A form of this logic was even present in early anti-abortion activism in the United States. Amid an increase in immigration in the 19th century, the American Medical Association fought to ban abortions, arguing that they “threatened the Anglo-Saxon race.” Pushing for a blanket, rather than selective, abortion ban was the AMA’s method to counter this perceived demographic threat.
This history of the eugenics movement also highlights how state interventions in reproduction have long been tied to the construction of an overtly racist national identity. Gill-Peterson noted that the abstract image of “The Child” emerged in the 20th century as an explicit figure of white reproductive nationalism, in whose name “racial hygiene” policies were enacted.

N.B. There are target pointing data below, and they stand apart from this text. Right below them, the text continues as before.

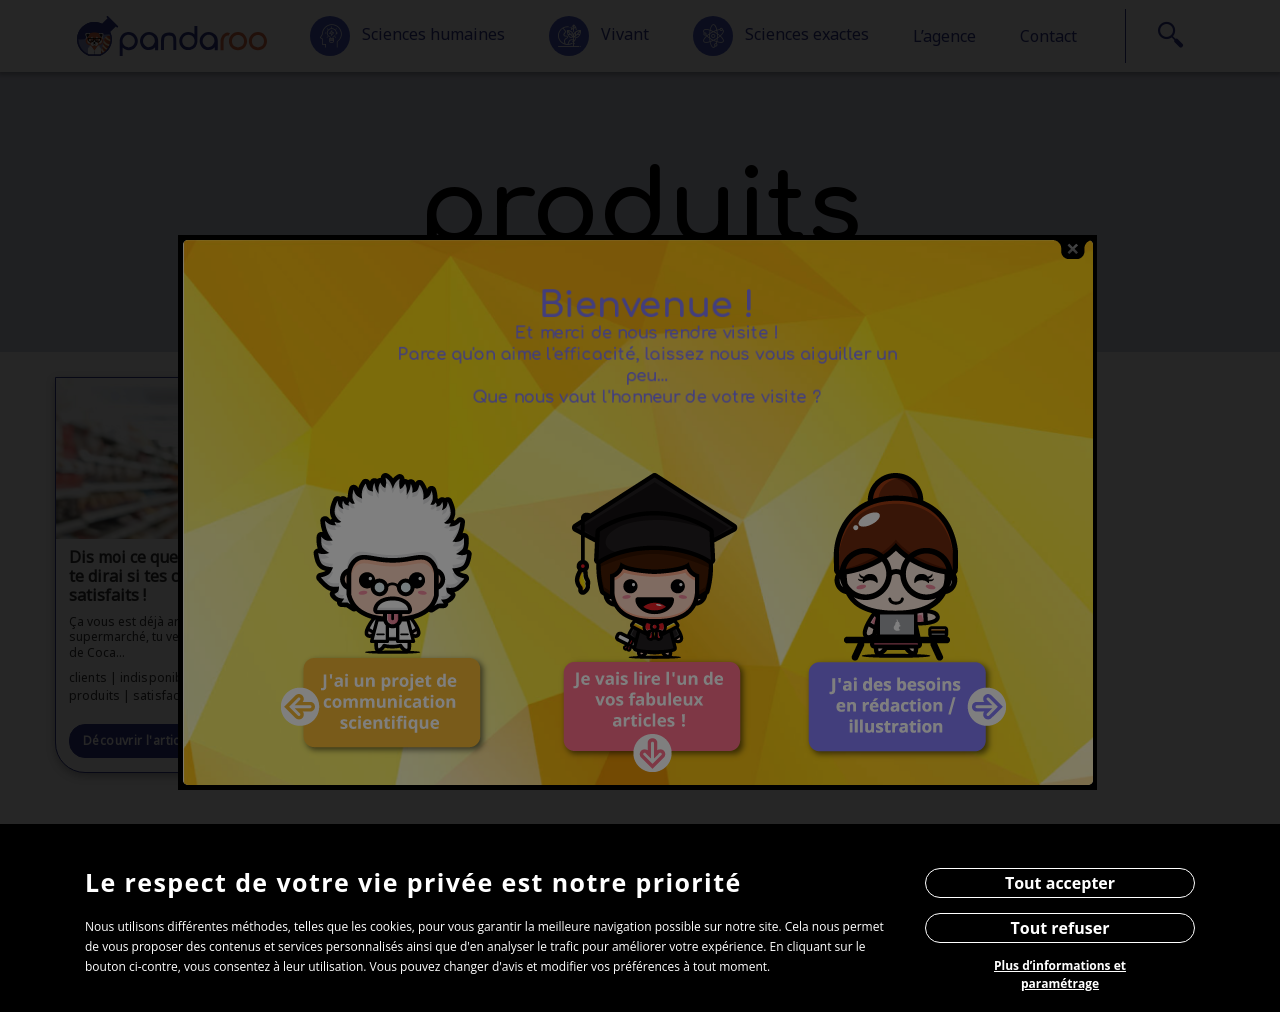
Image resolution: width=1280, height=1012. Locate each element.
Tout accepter (1060, 883)
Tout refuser (1060, 928)
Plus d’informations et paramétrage (1060, 974)
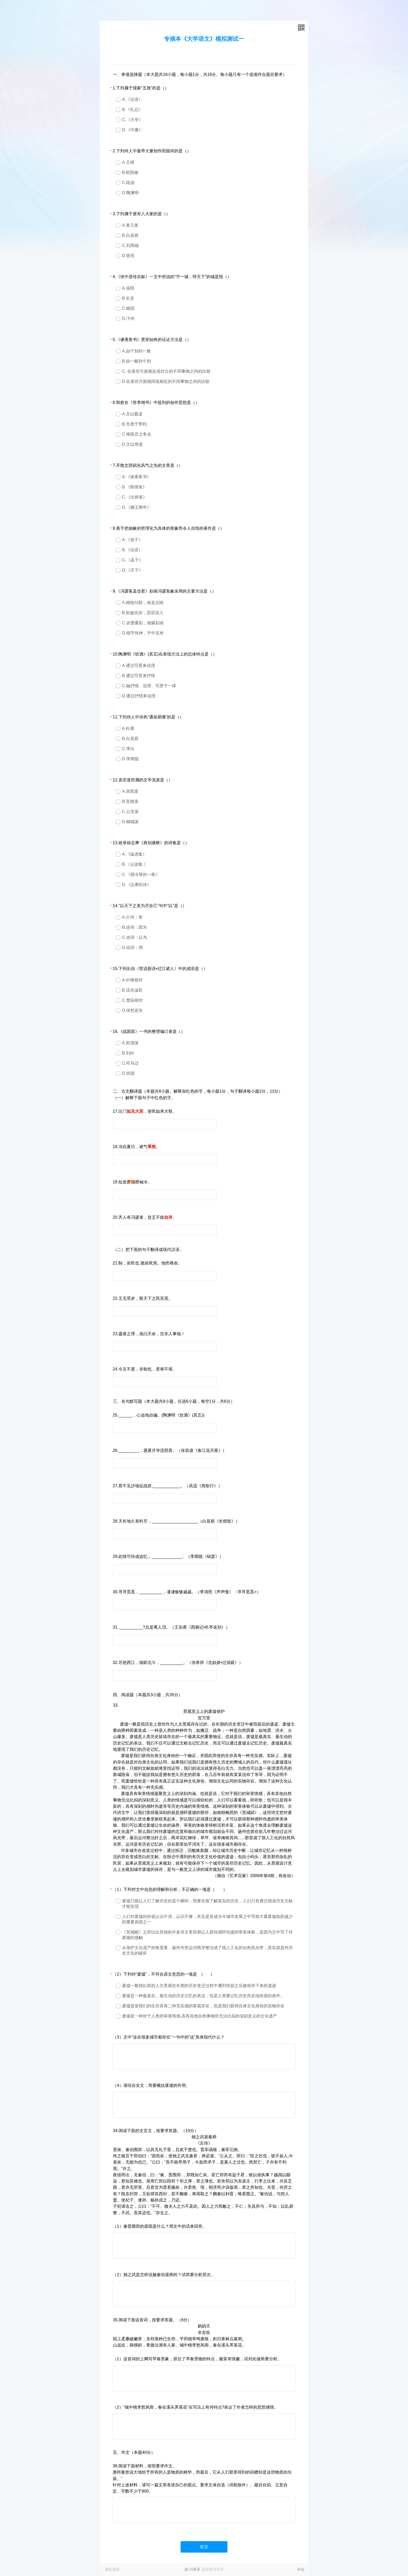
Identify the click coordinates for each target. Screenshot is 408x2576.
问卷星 (194, 2569)
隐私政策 (112, 2569)
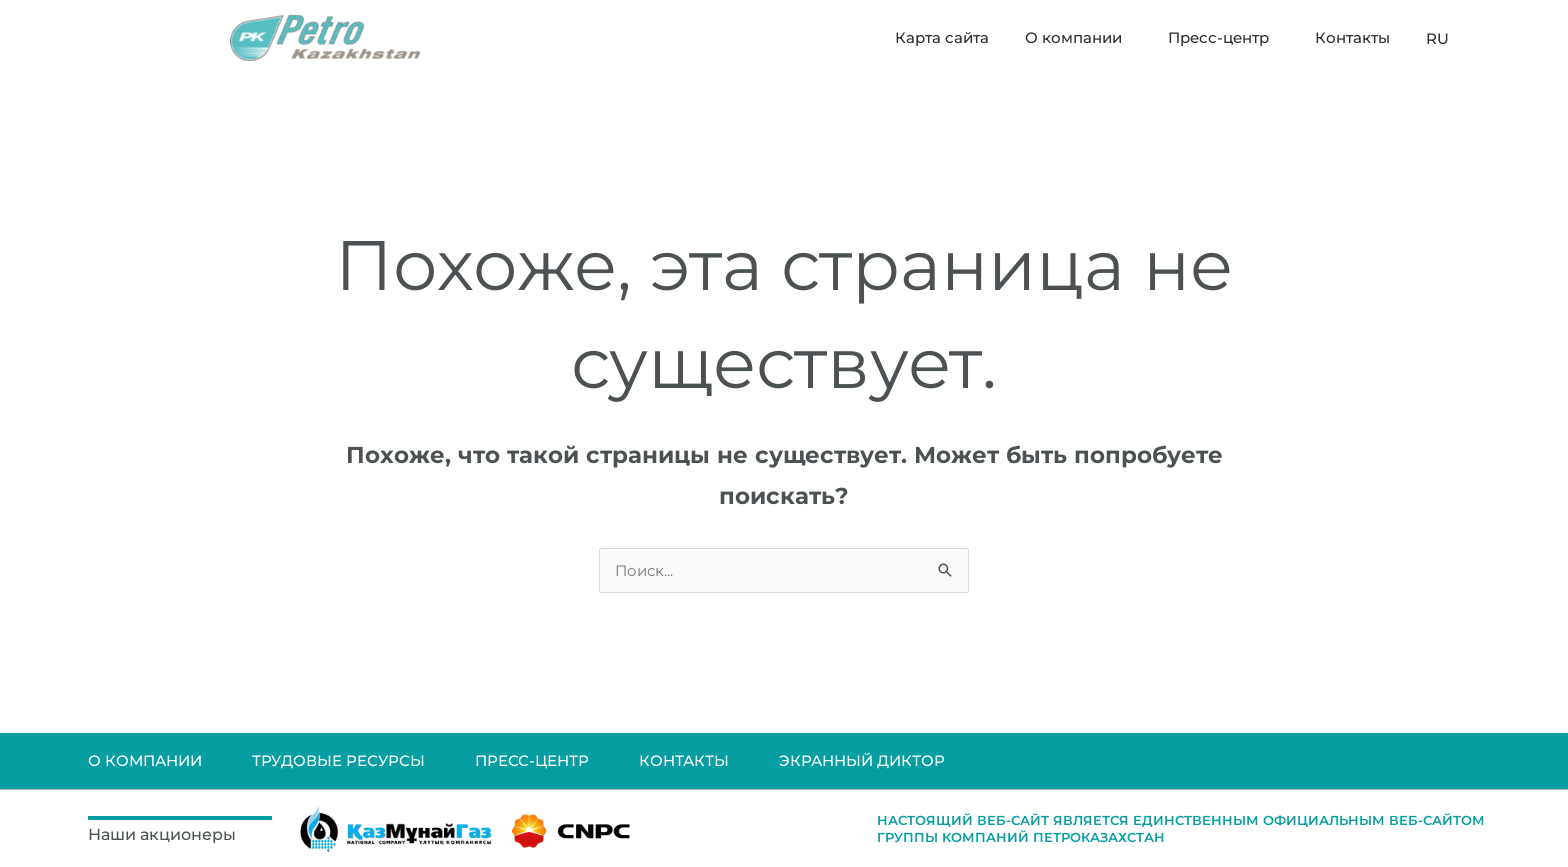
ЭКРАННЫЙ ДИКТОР (862, 760)
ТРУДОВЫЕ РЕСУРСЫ (338, 760)
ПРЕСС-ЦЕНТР (532, 760)
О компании (1078, 38)
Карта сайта (942, 37)
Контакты (1352, 37)
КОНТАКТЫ (684, 760)
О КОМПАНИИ (145, 760)
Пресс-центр (1223, 38)
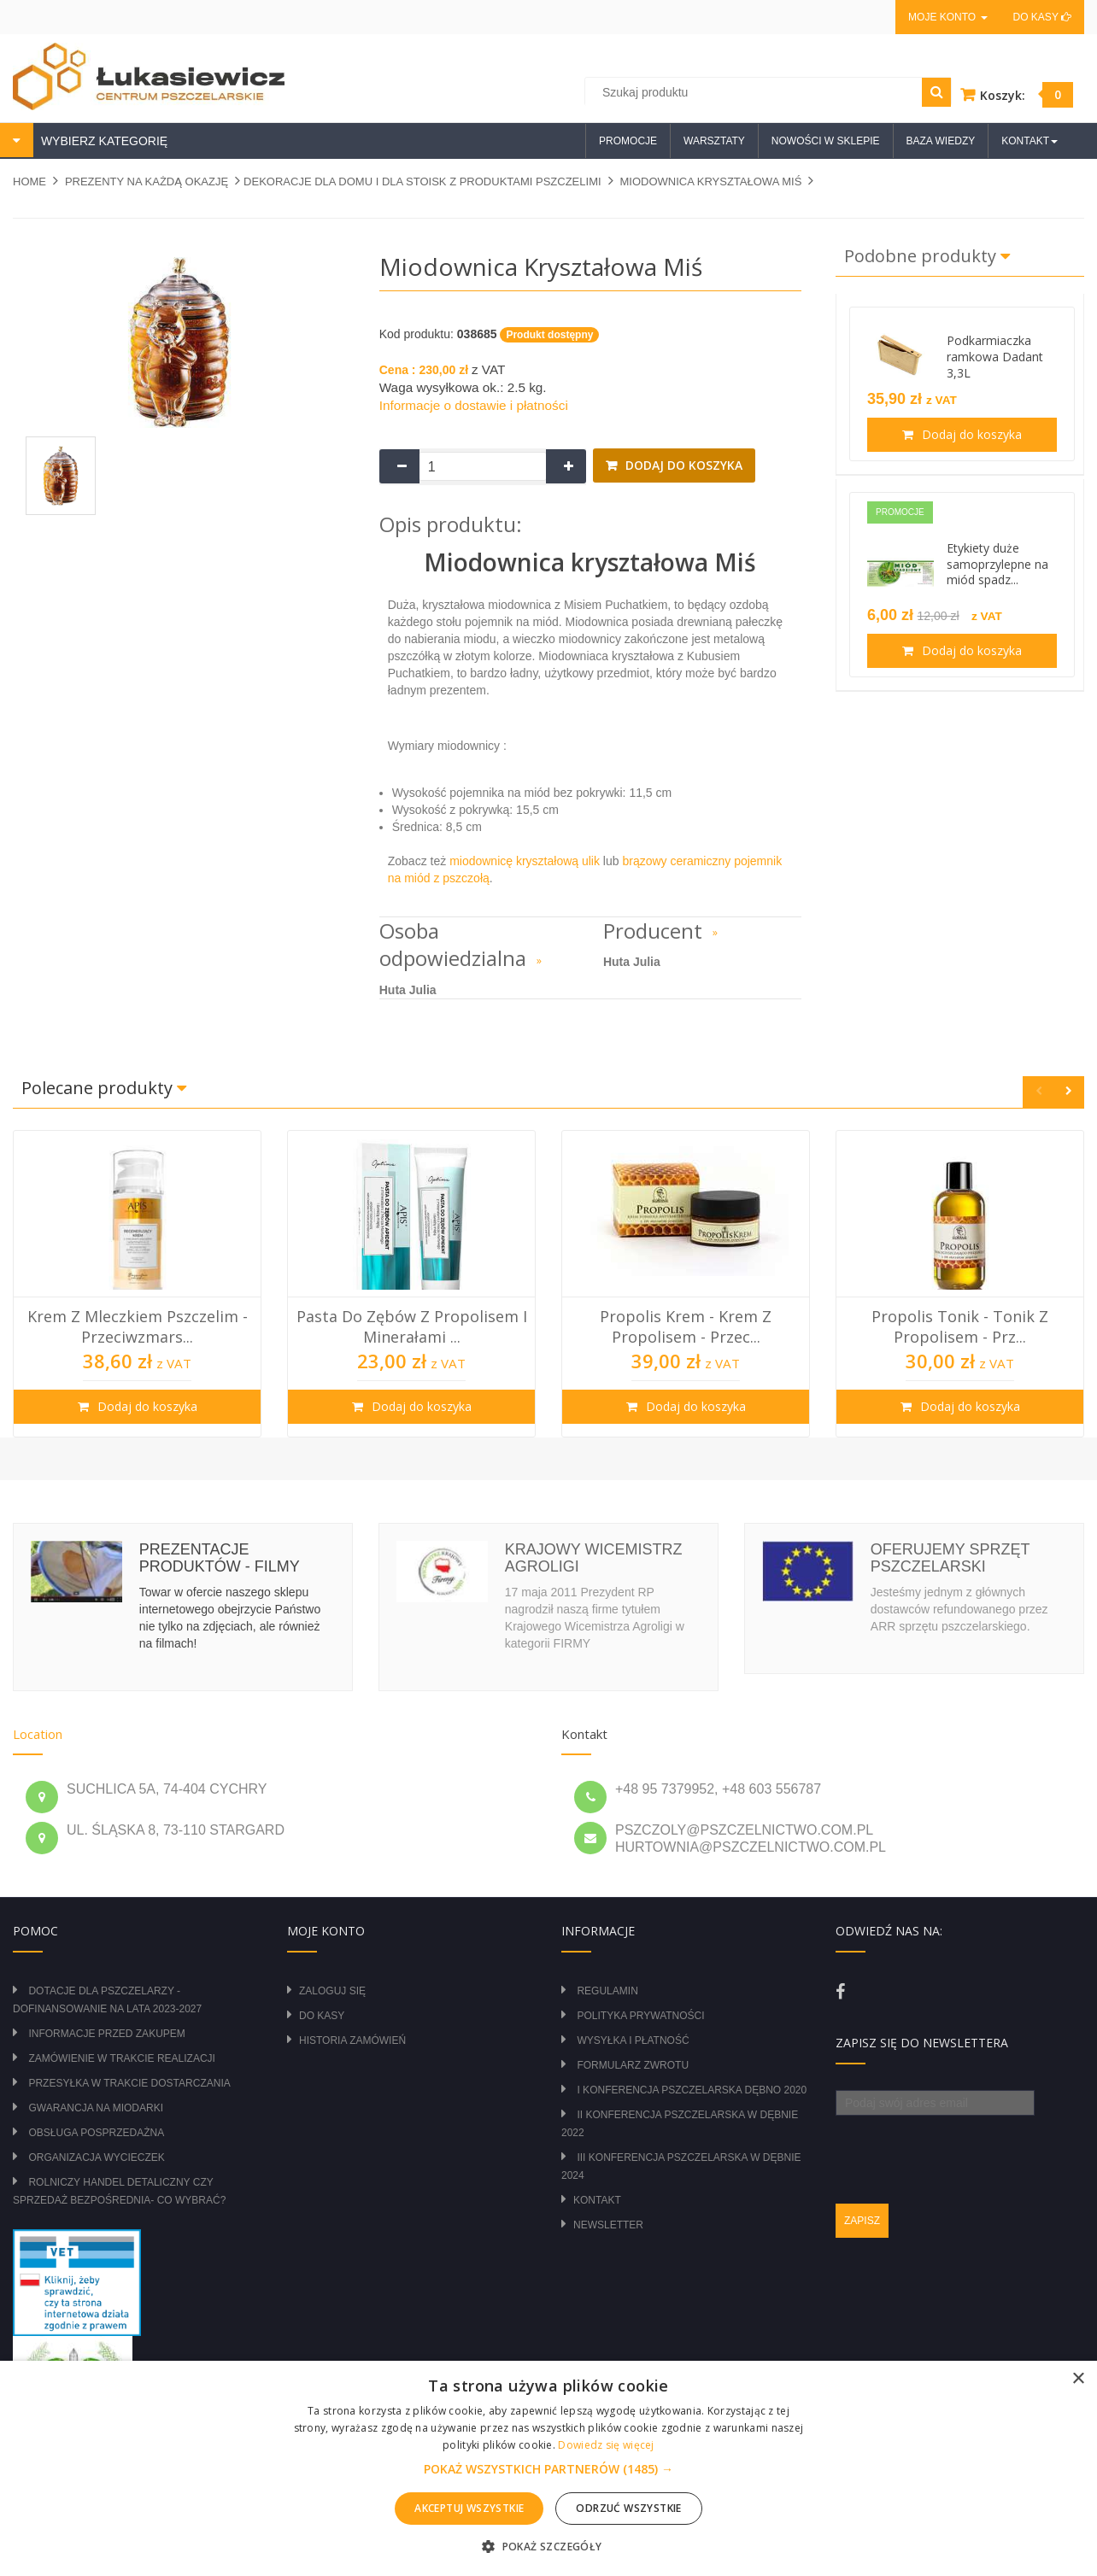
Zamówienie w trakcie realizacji (121, 2058)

The right’s attacks on trans youth have also seized upon this history of moral panic in the name of “The Child.” The idea plays out clearly in bills’ names — see Alabama’s Vulnerable Child Compassion and Protection Act or Missouri’s Save Adolescents From Experimentation Act.
On May 13, the Texas Supreme Court ruled that parents of transgender children could be investigated for child abuse. Activists have expressed concern that child abuse allegations will raise the potential for trans youth to be removed from their homes and placed in the foster care system.
The moral panic over gender-affirming health care and abortion is an attempt by the state to dictate a vision of what America’s families can and should look like.
“That state power is really awful and cruel and abusive when directed at trans youth,” said Gill-Peterson. “But it already exists and is regularly directed at Black and Latino and disabled families all the time.”
Just as pro-natal regimes enforced patriarchal family units, the moral panic over gender-affirming health care and abortion is an attempt by the state to dictate a vision of what America’s families can and should look like, and to control their fundamental construction via forced birth and forced adoption. Trans people have become the Republican Party’s new favorite scapegoat because they don’t fit into this conservative structure.
This nexus of converging birthrate panic, “great replacement” rhetoric, and expanded government authority over bodily autonomy presents a sinister omen for America’s future. While the majority of Americans who oppose abortion and trans rights may not be actively thinking in terms of population goals, the pro-natalism of the anti-trans and anti-abortion movements inherits from these complicated histories of state power and reproductive intervention.
In order to fully grapple with the ramifications of the impending Roe v. Wade reversal, it is critical that the left understands these interconnected movements and their relationship to a burgeoning nationalist authoritarianism.